Apart from Matiari, the chief minister will also visit Shaheed Benazirabad and Naushero Feroz today and review the relief and rehabilitation efforts in all the affected areas.

‘People returning home’

Sindh Information Minister Sharjeel Memon told the media in Hyderabad, where he was visiting a tent city established for flood-affected citizens, that people displaced by deluges had started returning to their homes, with floodwaters receding in the province.

“The water is being drained as relief work continues,” he said, adding that “we still cannot say that the situation is back to normal.

“The rescue phase is complete and the government’s complete focus is now in relief work, after which we will work on rehabilitation.”

Memon said as part of the relief work, the government was focusing on sending the residents of areas from where the water was being discharged back to their homes and expressed the Sindh government’s resolve to continue relief efforts until “all displaced individuals’ families return home safely”.

And “we are giving ration bags and tents to them so that they can restart their lives [in their hometowns”, he added. “We are also providing them transport.”

He assured that no relief camps would be closed until all displaced persons returned home safely.

“This is our obligation and we owe it to people.”

The minister said the Sindh government would rebuild “all houses damaged by floods. He further said that health, too, remained a top priority of the provincial government.

In this regard, he said a connection room had been set up which could be accessed from across the province for health facilities and in case of medical emergencies.

He told media persons that he had asked the Hyderabad deputy commissioner to conduct a survey to collect data on the house damaged by floods.
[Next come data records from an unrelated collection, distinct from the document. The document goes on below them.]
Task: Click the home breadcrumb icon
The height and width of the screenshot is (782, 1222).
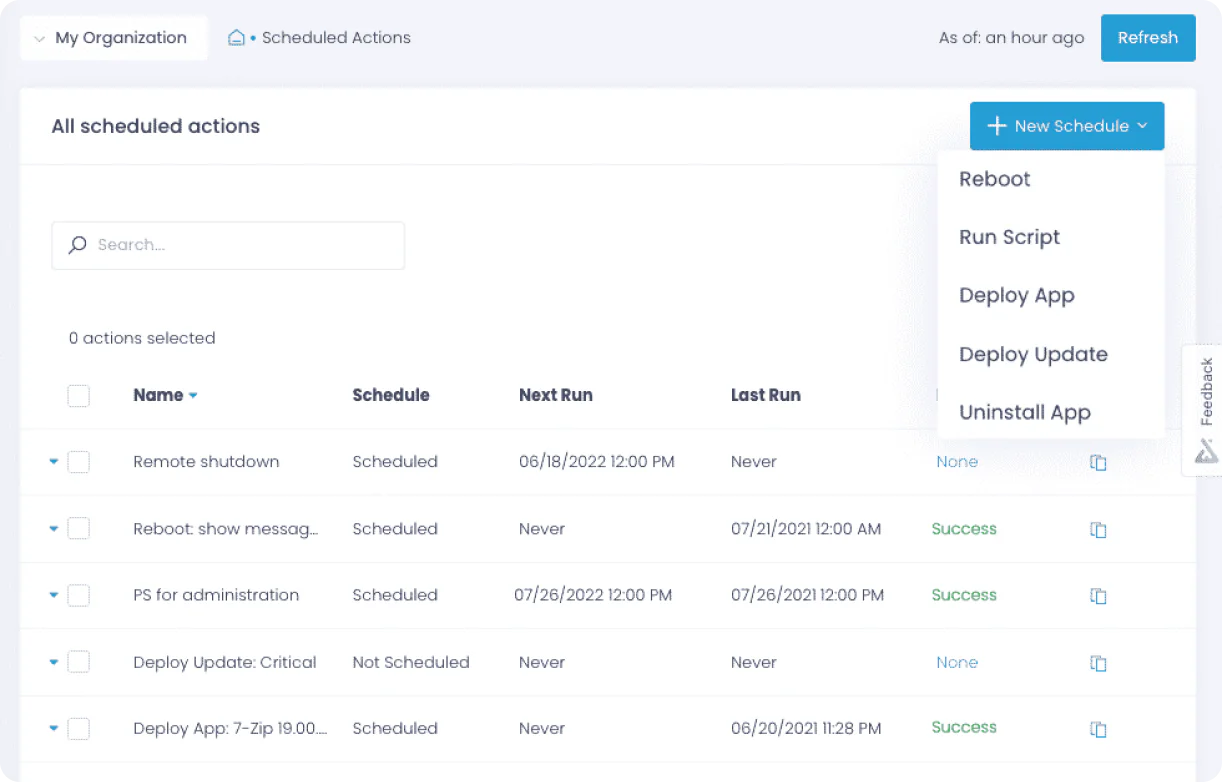Action: point(236,37)
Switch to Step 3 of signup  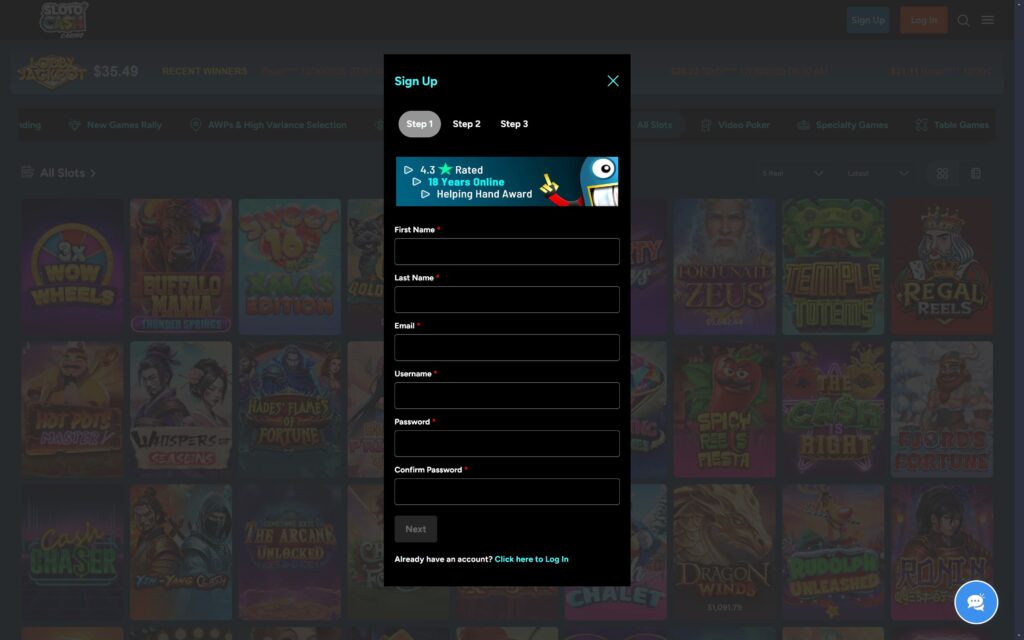[513, 124]
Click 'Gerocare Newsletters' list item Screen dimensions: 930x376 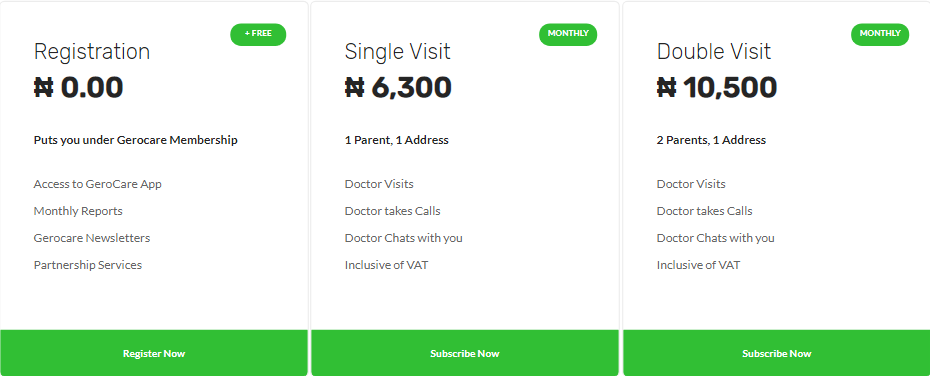coord(92,238)
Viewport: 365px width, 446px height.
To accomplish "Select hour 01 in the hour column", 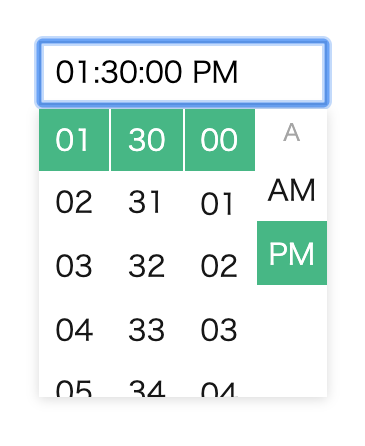I will [x=74, y=140].
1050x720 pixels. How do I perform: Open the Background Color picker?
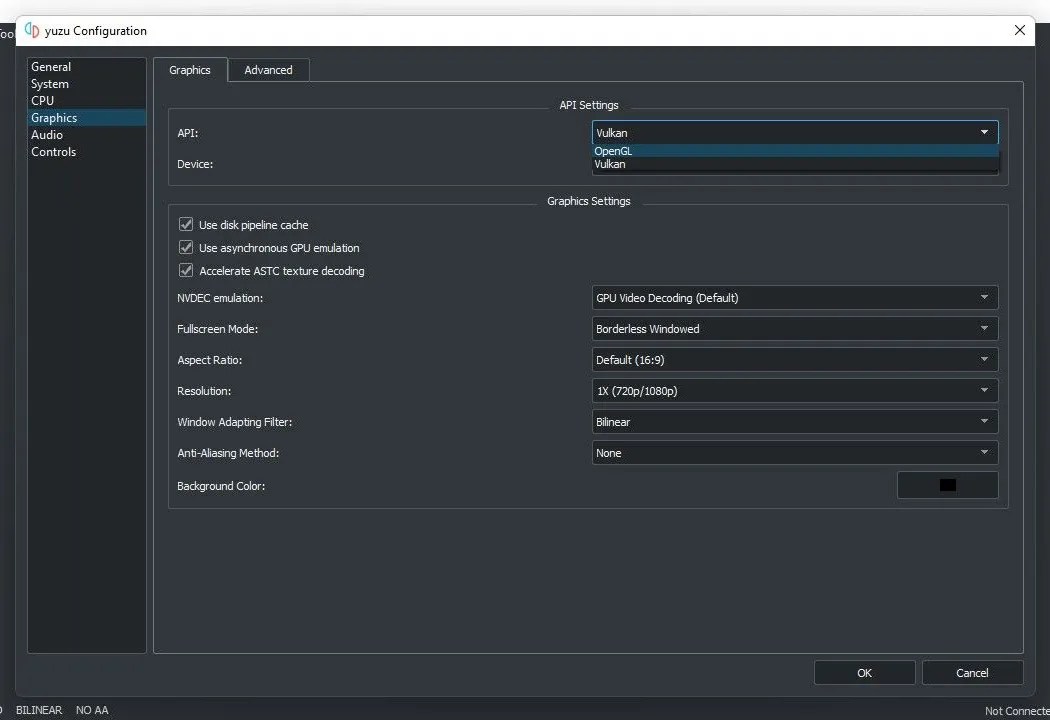coord(947,485)
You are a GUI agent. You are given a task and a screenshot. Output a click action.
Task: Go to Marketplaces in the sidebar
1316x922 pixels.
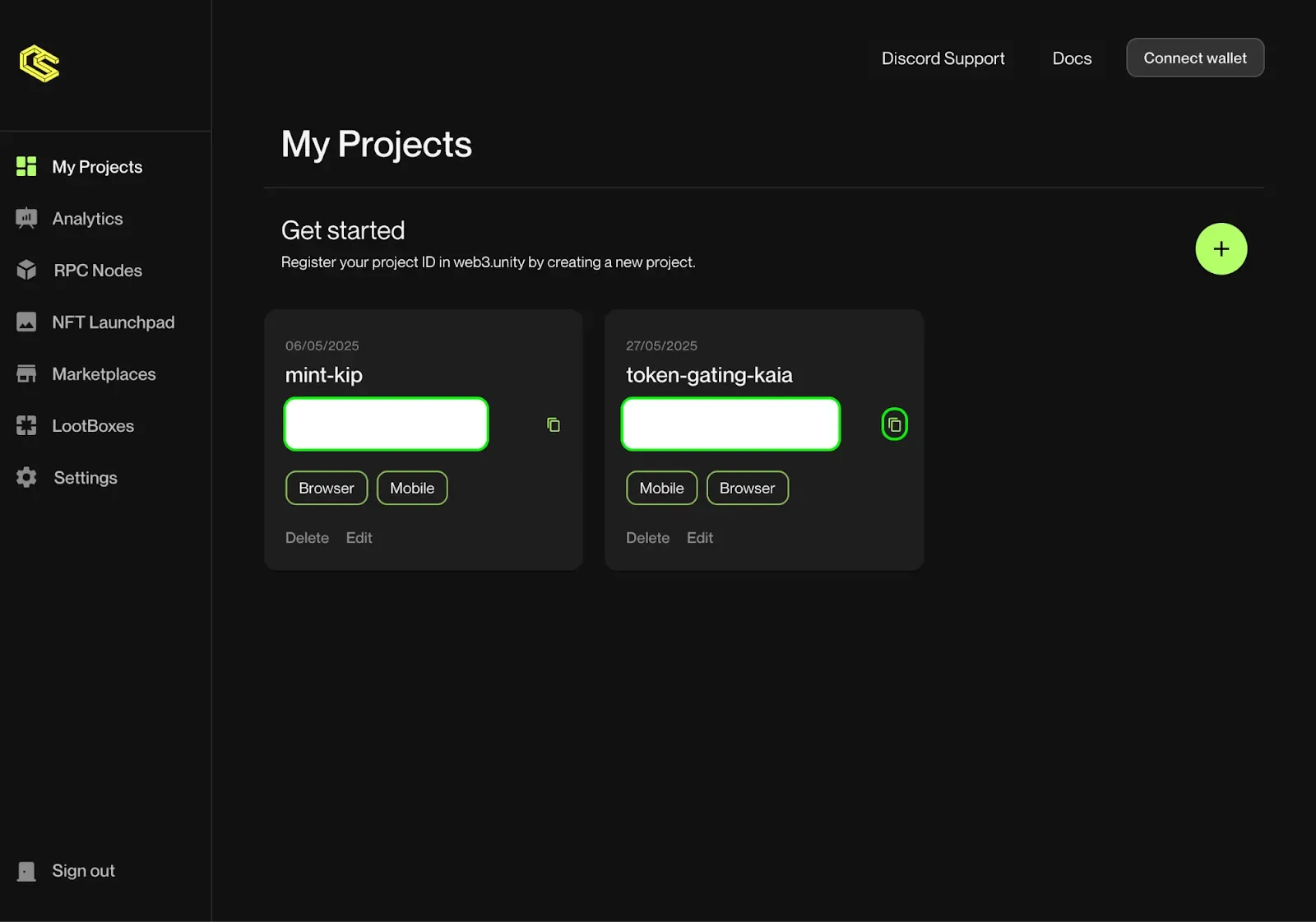[104, 374]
“And I also ask the media to play their role in this survey and point out any houses that we may miss.”

Memon then reiterated that the “good news is that water is now receding across Sindh”.

“The water level at Kotri barrage has dropped and it is now easier to drain water,” he said, adding the process of draining water was also being expedited.

The minister said 23 districts in the province were badly affected by floods, which had so far claimed 678 lives in Sindh.